Exercise — Only the text of the records below belongs in the answer, copied exactly, with pictures omitted.

##############################

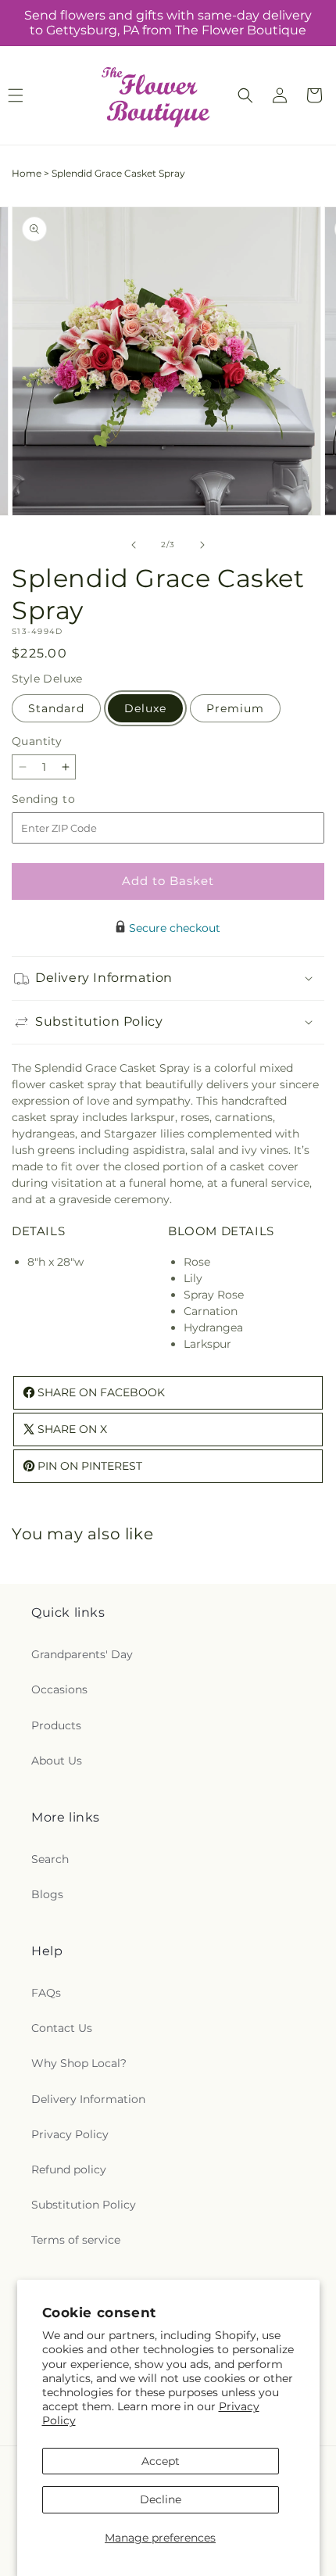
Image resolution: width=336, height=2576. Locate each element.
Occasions (59, 1689)
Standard (56, 708)
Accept (160, 2461)
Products (56, 1725)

##############################

Exercise solution —
Image resolution: width=336, height=2576. Locate each element.
Occasions (59, 1689)
Standard (56, 708)
Accept (160, 2461)
Products (56, 1725)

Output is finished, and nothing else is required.